Today's beers have very little in common with each other, other than they're in broadly wild-fermented styles and have fruit added. Both intrigued me enough to buy one each and drink back to back.
The first is from Funky Fluid, a Polish brewer I last encountered at the Wrocław festival in 2019. It's called Sangria Sour, being a sour beer brewed with pomegranate, orange and red grape: not a mix I'd seen before. It's hazy ochre in the glass and what little head formed didn't last long. The aroma is zingy, with the zesty orange and rich grape doing a good job of suggesting sangria. It's only 3.5% ABV and that makes it quite thin. You wouldn't want a heavy texture on something like this but I still think more body would improve it. A regular complaint of mine about fruited sour beer is that they're not sour enough. This one is, however, with a sharp and stimulating tartness. The downside is that the fruit itself doesn't really come through, and again I'm blaming the low gravity for that. There's a vague orangeyness but none of the rest that's promised. It's a failure as a sangria simulacrum but is nicely refreshing, which I guess is its principal task. While it's fine and quite enjoyable, it didn't live up to everything promised on the can.
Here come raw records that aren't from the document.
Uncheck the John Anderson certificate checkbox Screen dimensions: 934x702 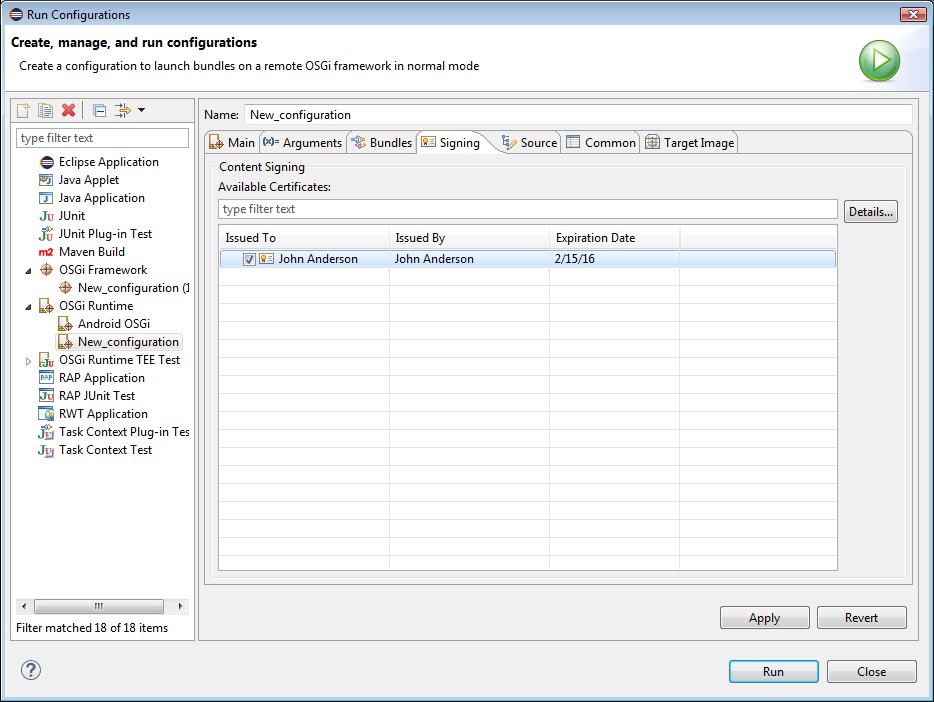pyautogui.click(x=249, y=259)
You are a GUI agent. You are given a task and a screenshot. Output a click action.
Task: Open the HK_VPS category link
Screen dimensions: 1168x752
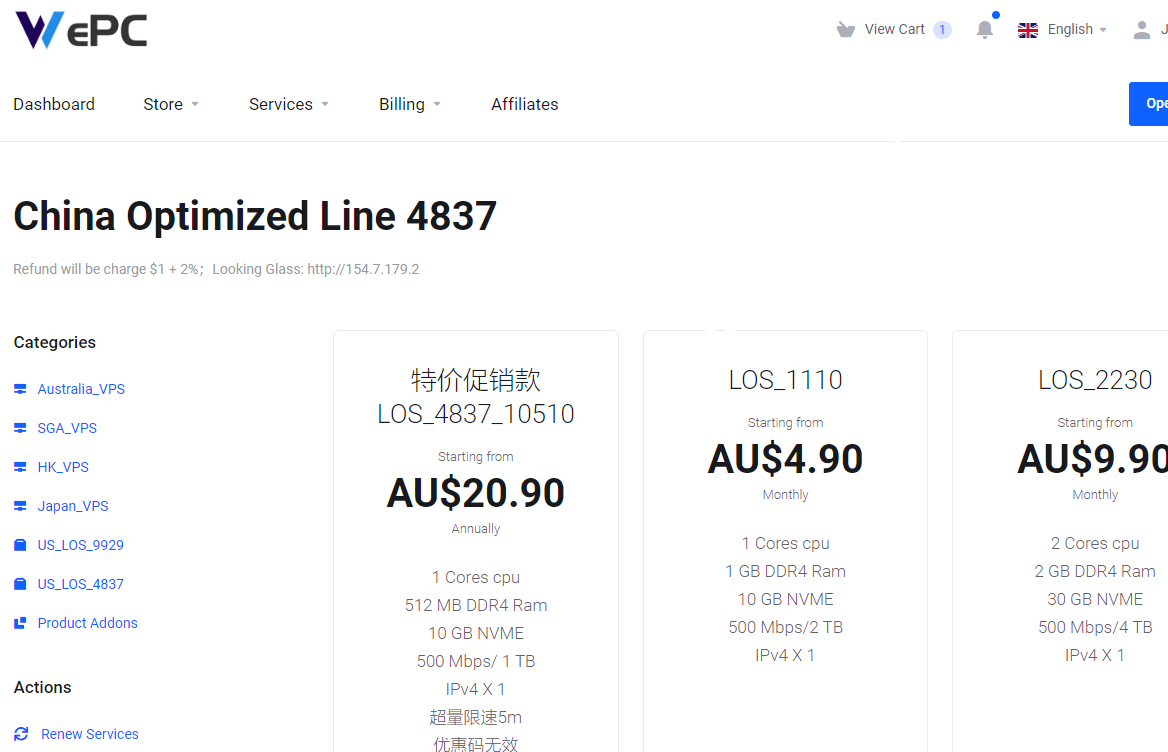[63, 466]
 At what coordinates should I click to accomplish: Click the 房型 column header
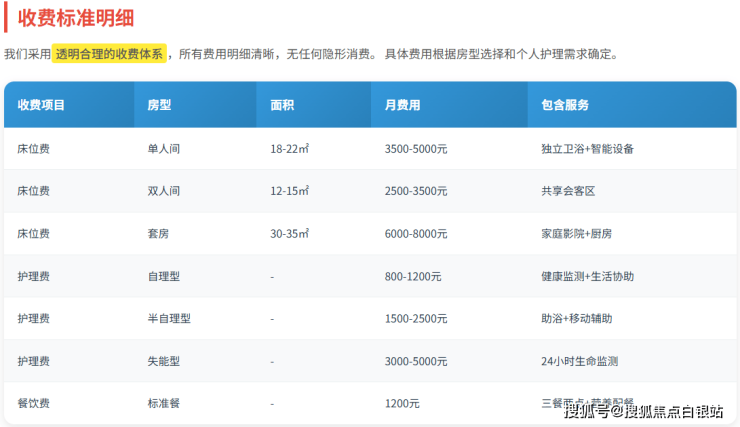pyautogui.click(x=158, y=105)
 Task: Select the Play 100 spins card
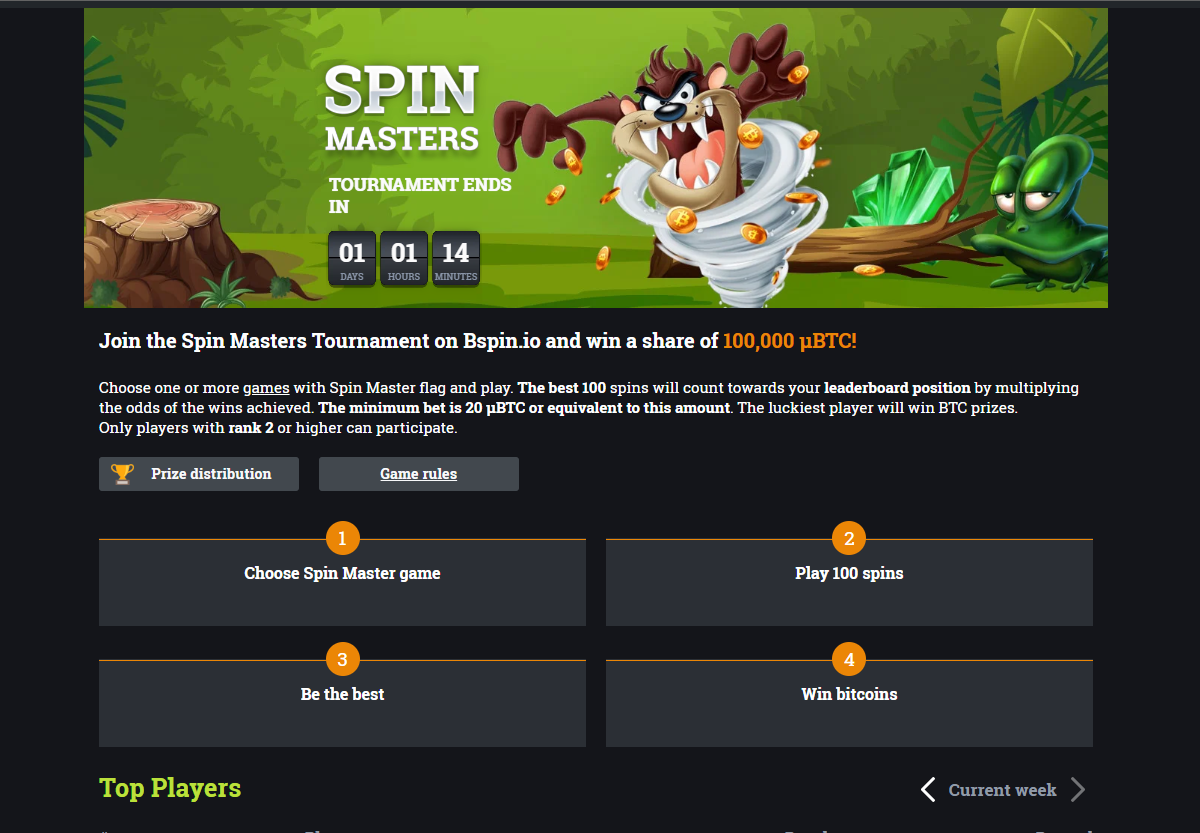(849, 582)
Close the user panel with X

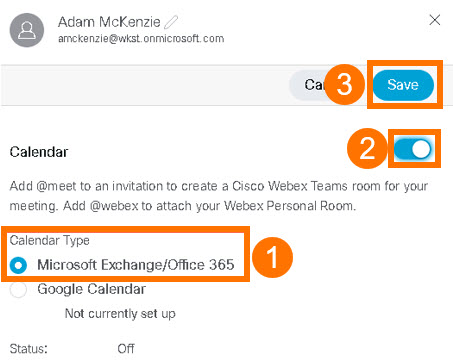[435, 20]
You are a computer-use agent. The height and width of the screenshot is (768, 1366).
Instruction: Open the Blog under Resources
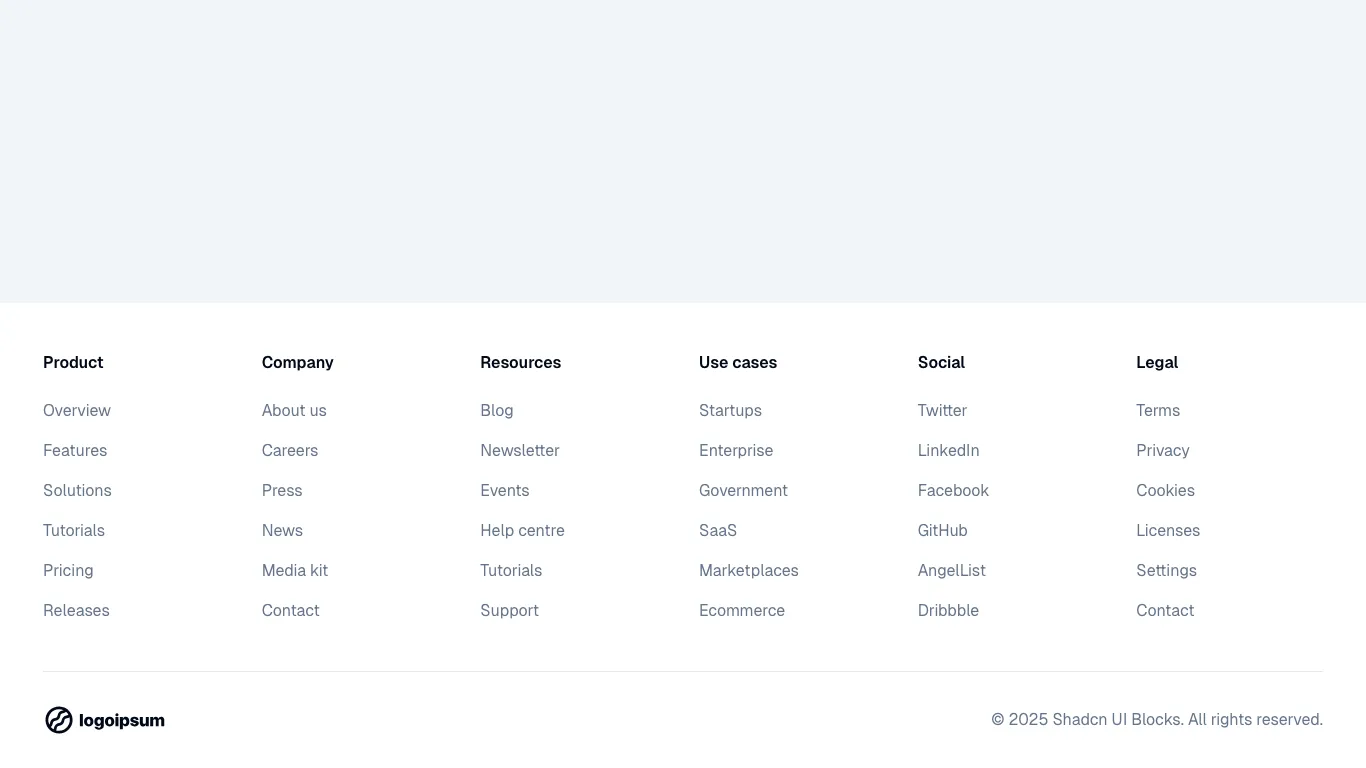pyautogui.click(x=497, y=410)
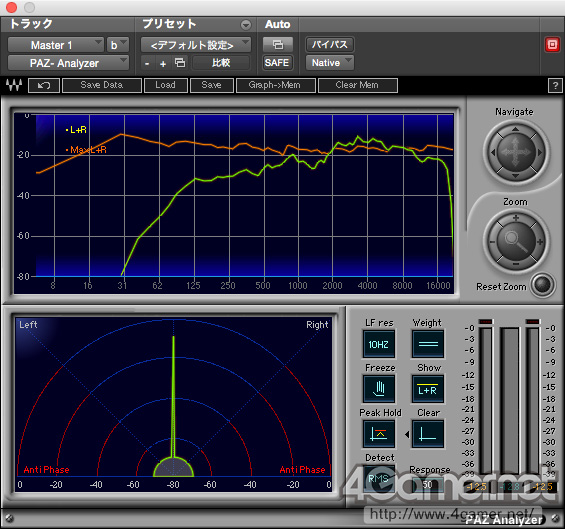Click the red plug-in window target icon
Screen dimensions: 565x529
[552, 45]
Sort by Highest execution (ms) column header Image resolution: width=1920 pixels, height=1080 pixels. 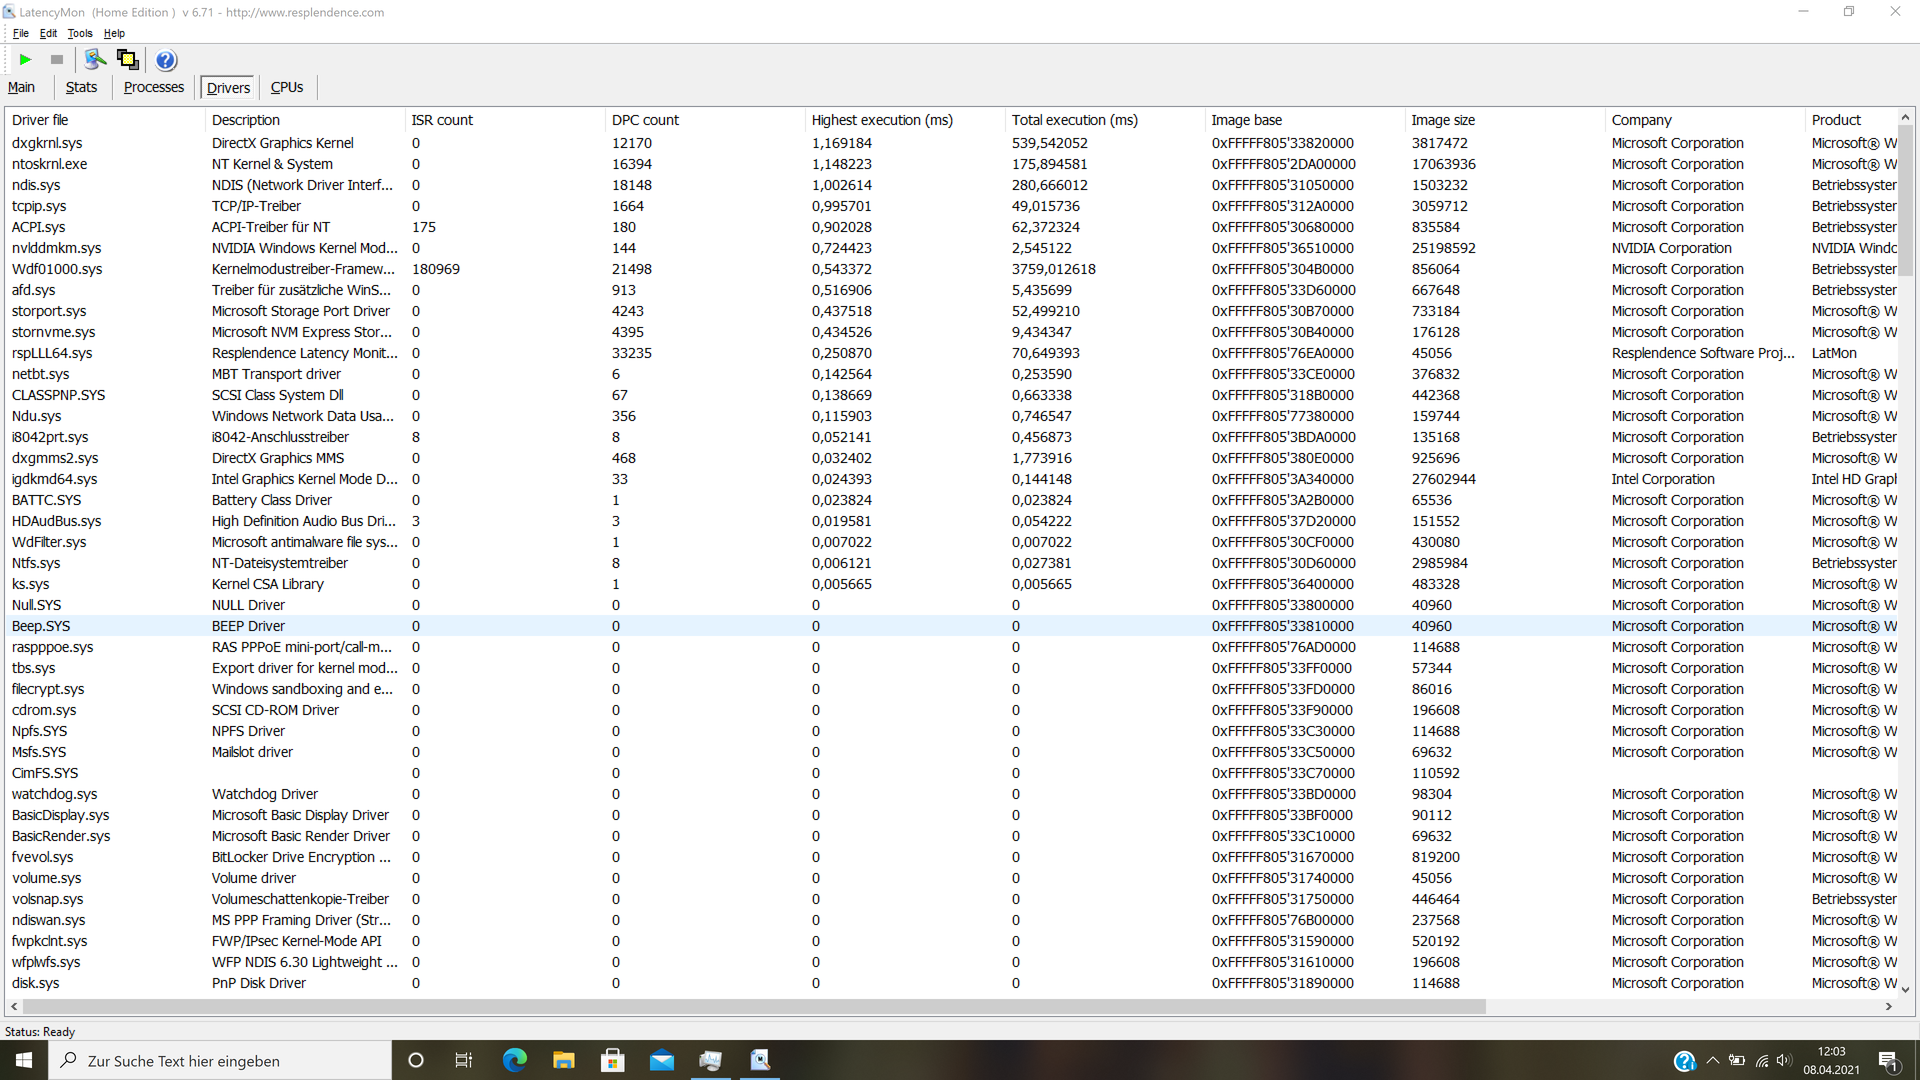pyautogui.click(x=881, y=120)
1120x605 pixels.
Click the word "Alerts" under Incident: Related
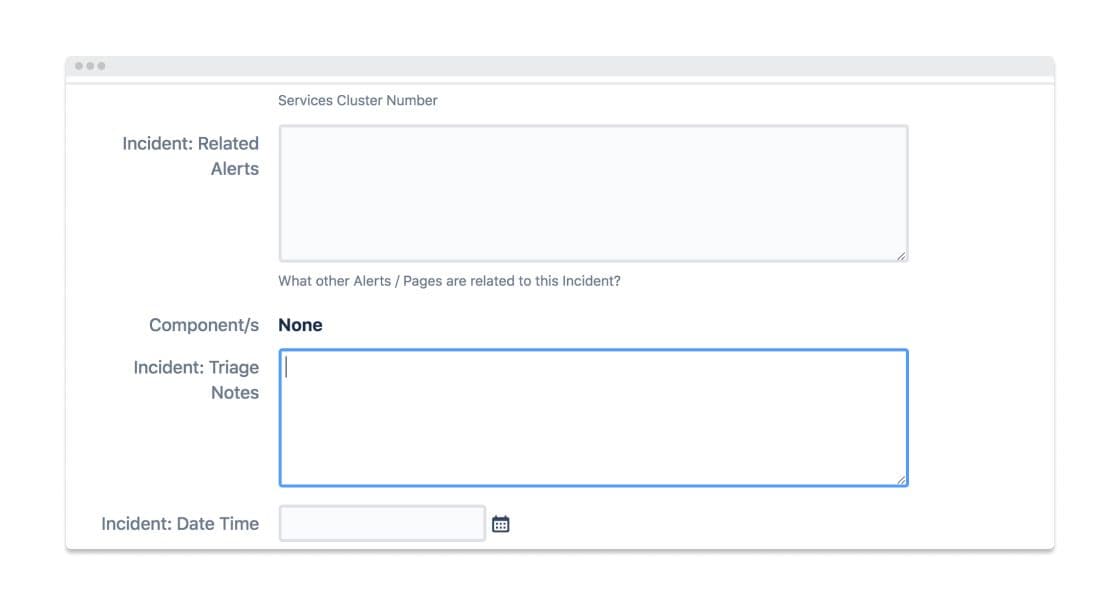235,169
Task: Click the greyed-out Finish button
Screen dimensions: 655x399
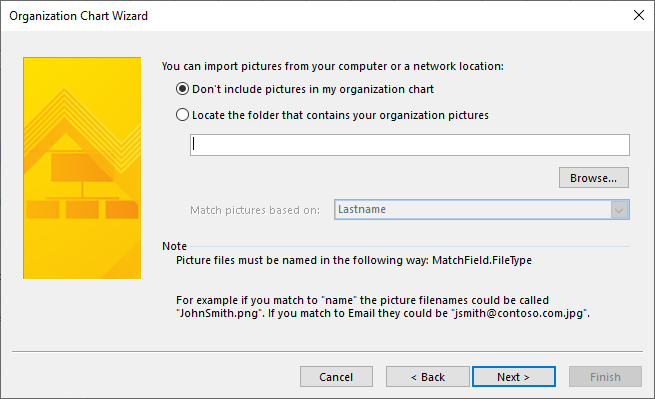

Full Circle is a completely new brewery to me and the beer that caught my eye from their range was Asleep in the Orchard, a cherry saison. It's a delightful scarlet colour, topped with a thick layer of pink-tinted froth. The aroma is sweet but it doesn't smell like cherry, rather lemonade or sherbet. It tastes much more saison-like, a mix of dry farmyard earthiness with pear and lychee esters. So this is no silly novelty, but I think the cherry has got lost, other than in the appearance. At 6.5% ABV it's quite thick and there's a syrupy feel that may have something to do with the added fruit. It's hard to be too cross with it as it's a rock solid saison, but as above, I was hoping for something a bit daft and didn't get it.
So there you have it. Two breweries making decent beer, though claiming they're being more -- for want of a better word -- creative than it turns out they are.